Fall arrest harnesses are made of high-strength polyester or nylon webbing. In the minds of workers, this material is indestructible canvas. But the webbing is a woven structure of thousands of individual fibers, and it has a mortal enemy: grit.
A harness worn in a steel fabrication shop, a gravel pit, or a concrete plant inevitably gets dragged in the dirt, soaked in oil, and covered in concrete slurry. The problem is not the dirt on the surface; it is the dirt trapped inside the weave. The silica grit from concrete, metal shavings from grinding, and sand from the ground work their way deep into the spaces between the fibers.
When the worker climbs, adjusts their gear, or, most critically, when they fall and arrest, the webbing stretches and elongates rapidly.
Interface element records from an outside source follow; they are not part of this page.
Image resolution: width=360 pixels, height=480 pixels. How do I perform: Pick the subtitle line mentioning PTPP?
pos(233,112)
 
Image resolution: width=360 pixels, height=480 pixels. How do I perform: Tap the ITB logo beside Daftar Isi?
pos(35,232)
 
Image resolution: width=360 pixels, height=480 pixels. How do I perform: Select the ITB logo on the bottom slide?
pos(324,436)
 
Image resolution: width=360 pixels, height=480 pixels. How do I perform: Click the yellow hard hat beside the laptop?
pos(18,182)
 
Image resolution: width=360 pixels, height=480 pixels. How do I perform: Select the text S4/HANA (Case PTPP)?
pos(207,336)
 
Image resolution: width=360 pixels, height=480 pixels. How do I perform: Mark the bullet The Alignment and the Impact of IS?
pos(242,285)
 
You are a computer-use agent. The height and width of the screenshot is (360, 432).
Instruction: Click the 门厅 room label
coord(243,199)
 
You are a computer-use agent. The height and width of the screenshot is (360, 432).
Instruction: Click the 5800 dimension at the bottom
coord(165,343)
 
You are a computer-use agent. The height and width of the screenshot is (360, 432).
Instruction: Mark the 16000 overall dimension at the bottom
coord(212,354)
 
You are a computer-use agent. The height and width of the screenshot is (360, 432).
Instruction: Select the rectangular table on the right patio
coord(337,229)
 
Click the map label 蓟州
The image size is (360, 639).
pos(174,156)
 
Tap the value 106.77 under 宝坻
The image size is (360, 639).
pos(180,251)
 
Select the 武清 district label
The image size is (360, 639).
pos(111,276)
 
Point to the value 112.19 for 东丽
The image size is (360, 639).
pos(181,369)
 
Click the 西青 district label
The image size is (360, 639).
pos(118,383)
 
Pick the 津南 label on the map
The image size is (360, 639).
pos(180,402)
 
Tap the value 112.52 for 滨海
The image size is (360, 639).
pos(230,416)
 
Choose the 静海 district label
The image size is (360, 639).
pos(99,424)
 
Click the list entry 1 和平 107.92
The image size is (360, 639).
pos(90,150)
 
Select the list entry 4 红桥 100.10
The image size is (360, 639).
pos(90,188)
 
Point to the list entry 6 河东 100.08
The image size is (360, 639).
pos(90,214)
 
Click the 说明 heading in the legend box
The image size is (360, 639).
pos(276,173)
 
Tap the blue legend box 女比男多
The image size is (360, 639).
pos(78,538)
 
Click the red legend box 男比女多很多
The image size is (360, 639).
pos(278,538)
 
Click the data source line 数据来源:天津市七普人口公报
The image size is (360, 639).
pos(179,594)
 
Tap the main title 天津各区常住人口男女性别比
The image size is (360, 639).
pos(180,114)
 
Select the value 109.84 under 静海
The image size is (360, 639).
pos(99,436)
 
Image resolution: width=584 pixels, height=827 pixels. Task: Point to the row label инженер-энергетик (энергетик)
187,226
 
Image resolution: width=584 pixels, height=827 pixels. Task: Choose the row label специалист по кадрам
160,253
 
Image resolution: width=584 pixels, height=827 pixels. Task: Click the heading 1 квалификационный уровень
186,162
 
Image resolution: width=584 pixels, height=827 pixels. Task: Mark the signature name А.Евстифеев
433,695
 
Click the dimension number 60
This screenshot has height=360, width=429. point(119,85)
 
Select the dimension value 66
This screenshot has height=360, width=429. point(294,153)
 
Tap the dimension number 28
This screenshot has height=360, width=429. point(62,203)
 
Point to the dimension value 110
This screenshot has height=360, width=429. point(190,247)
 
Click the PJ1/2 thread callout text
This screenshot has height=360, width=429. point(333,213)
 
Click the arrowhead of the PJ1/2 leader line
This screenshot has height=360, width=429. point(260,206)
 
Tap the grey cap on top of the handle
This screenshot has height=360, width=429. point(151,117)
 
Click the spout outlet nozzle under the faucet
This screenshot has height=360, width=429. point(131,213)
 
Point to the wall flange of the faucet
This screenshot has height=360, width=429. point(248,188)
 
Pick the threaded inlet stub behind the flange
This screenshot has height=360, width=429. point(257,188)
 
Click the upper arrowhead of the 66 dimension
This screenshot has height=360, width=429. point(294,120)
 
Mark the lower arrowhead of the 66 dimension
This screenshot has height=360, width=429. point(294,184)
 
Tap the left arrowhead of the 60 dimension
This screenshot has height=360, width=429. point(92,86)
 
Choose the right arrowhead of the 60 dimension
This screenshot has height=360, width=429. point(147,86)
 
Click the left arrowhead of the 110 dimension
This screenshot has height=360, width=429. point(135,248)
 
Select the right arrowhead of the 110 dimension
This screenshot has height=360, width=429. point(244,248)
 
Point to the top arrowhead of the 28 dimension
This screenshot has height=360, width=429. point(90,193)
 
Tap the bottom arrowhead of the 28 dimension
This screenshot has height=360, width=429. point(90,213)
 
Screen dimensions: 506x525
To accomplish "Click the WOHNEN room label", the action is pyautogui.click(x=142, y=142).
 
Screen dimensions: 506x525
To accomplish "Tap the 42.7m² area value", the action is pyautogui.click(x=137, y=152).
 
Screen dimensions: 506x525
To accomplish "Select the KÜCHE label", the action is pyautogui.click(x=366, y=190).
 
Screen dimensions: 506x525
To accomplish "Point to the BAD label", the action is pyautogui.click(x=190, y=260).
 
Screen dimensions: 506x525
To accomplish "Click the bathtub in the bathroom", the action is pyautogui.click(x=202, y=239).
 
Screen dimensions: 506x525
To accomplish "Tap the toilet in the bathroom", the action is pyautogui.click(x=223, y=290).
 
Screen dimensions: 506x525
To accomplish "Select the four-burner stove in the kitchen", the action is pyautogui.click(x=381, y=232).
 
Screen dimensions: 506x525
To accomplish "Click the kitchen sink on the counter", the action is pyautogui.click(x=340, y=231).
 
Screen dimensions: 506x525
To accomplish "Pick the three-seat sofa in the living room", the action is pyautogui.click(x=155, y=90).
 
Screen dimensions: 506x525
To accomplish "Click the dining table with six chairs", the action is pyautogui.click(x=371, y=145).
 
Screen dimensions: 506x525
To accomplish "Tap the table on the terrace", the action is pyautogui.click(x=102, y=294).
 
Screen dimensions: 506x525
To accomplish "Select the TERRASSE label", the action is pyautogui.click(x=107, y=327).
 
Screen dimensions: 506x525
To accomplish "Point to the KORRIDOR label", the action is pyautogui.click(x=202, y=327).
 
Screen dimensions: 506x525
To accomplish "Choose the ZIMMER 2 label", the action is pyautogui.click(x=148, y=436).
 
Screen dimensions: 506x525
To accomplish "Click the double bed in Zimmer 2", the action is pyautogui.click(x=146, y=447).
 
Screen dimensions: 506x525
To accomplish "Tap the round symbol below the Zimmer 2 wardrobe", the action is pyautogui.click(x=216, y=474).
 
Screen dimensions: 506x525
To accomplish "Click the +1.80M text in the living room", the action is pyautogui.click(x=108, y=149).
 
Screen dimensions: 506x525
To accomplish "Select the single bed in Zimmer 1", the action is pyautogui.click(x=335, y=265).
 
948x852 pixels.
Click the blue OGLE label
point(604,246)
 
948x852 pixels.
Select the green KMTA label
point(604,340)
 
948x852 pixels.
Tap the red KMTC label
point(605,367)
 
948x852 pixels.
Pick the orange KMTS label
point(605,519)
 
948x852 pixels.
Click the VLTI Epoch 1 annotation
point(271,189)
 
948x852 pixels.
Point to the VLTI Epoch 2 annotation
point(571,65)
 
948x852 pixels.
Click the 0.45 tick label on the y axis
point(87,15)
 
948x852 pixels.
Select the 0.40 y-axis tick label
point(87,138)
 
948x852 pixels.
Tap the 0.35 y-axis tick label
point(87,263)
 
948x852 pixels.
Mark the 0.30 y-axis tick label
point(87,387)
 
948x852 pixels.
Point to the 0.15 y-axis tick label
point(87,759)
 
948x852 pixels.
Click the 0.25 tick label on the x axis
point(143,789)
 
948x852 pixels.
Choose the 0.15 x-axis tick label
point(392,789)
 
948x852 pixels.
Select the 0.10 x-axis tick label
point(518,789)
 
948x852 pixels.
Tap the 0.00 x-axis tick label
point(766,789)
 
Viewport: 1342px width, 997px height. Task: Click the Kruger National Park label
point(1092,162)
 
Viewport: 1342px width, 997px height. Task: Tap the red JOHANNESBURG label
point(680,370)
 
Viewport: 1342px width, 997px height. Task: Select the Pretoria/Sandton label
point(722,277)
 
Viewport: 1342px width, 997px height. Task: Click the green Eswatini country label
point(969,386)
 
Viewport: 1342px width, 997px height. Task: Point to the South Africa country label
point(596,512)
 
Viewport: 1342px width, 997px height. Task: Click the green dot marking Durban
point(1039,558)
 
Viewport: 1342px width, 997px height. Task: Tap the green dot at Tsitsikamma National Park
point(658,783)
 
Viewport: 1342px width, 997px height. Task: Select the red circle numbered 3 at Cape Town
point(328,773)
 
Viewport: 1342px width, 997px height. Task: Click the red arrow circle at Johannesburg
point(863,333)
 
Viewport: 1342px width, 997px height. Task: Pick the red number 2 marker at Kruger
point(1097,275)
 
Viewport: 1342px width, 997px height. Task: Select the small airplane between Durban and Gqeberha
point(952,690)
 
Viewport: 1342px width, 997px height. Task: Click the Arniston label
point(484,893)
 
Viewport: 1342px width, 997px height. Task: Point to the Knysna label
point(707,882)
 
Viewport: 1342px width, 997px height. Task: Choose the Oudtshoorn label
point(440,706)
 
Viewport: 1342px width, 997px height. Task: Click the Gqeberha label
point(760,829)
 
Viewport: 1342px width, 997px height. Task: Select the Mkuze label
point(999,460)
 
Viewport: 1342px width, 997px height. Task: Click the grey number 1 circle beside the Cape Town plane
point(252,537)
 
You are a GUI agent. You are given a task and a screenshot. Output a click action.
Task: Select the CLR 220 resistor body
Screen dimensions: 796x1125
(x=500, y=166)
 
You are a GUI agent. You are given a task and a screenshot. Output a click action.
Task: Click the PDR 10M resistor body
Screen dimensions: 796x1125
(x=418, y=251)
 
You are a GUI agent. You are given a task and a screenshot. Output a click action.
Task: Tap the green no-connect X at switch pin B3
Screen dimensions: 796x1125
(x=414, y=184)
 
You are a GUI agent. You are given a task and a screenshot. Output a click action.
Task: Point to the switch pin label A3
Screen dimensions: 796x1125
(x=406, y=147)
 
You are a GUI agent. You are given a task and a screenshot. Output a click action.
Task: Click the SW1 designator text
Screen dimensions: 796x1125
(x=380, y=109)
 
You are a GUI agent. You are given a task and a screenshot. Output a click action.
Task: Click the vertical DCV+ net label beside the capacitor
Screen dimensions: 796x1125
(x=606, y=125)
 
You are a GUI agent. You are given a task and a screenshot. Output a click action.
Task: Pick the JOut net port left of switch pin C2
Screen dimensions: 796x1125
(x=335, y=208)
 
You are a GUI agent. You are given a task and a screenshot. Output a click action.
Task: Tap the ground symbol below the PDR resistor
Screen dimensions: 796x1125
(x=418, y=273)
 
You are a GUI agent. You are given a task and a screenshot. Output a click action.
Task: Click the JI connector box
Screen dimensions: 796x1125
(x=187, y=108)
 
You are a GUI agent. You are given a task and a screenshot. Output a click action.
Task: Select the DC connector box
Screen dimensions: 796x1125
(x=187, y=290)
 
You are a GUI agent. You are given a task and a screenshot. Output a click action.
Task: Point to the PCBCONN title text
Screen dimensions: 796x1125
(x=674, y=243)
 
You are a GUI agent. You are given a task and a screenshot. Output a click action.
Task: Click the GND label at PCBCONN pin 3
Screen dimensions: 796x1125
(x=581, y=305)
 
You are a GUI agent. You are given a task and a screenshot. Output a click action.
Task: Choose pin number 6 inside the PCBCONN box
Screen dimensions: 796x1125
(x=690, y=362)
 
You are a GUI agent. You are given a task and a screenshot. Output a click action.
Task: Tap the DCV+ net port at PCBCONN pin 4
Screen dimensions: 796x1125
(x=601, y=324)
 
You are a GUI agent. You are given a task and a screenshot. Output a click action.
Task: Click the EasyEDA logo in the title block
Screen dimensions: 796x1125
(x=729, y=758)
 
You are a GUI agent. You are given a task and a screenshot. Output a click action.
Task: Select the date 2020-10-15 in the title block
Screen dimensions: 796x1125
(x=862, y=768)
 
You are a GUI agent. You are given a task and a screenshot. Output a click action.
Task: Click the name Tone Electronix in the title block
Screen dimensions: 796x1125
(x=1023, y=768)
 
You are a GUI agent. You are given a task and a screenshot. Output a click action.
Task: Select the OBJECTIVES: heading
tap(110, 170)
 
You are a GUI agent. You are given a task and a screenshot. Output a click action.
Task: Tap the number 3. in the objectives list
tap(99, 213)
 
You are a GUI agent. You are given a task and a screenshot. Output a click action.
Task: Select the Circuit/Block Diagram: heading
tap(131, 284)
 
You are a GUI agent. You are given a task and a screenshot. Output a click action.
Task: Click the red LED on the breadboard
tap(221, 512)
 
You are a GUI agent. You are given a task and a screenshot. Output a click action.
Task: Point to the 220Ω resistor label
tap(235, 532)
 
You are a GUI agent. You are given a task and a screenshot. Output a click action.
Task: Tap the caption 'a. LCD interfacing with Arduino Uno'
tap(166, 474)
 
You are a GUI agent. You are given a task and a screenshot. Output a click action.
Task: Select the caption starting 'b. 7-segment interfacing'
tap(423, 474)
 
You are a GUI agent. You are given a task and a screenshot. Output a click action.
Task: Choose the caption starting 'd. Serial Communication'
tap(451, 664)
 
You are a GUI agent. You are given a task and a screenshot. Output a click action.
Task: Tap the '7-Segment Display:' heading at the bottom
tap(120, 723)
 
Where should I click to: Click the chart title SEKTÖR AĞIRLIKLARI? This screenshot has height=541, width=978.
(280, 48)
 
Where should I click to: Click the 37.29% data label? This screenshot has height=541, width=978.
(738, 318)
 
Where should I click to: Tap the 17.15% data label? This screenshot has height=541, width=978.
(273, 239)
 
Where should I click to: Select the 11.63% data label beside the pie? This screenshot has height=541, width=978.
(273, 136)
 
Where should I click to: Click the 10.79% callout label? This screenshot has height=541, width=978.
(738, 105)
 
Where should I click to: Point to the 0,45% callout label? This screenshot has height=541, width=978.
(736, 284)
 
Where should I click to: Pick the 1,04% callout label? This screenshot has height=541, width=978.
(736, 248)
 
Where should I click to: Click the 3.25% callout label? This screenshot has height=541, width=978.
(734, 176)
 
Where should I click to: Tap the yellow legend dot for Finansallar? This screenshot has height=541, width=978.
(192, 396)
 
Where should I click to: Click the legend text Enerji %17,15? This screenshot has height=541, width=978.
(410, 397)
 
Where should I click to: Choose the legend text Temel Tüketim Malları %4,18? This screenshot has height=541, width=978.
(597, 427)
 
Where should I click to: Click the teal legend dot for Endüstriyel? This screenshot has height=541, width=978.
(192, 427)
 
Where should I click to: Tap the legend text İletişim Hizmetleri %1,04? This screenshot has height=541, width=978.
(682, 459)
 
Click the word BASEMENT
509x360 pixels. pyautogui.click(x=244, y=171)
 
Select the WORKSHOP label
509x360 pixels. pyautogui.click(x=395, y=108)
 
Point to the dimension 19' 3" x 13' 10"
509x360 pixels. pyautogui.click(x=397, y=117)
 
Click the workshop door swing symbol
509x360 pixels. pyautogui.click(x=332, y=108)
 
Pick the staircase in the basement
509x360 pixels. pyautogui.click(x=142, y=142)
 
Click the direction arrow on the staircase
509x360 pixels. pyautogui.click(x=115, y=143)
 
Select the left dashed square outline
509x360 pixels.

Under this tension, the grit acts like microscopic sandpaper. The trapped particles grind against the individual fibers, shearing them one by one. This is called internal abrasion. From the outside, the webbing looks fuzzy or faded, but structurally, the load-bearing fibers have been cut to a fraction of their original strength.
A worker falls, and the harness, loaded with mud, snaps at the stress point because the internal integrity is gone. Maintenance is critical. You must inspect the webbing by gently flexing it to separate the fibers. Look for "fuzzing" where the fibers are breaking on the surface, or hard, gritty lumps inside the weave. Never wash a harness in a washing machine-the agitation destroys the fibers. Wash it by hand with mild soap and water, scrubbing the webbing to lift out the abrasive grit. If the webbing is stiff, heavily stained, or feels like it has internal grit that won't wash out, the harness must be destroyed. A clean harness is a strong harness; a dirty harness is a broken strap waiting to drop you.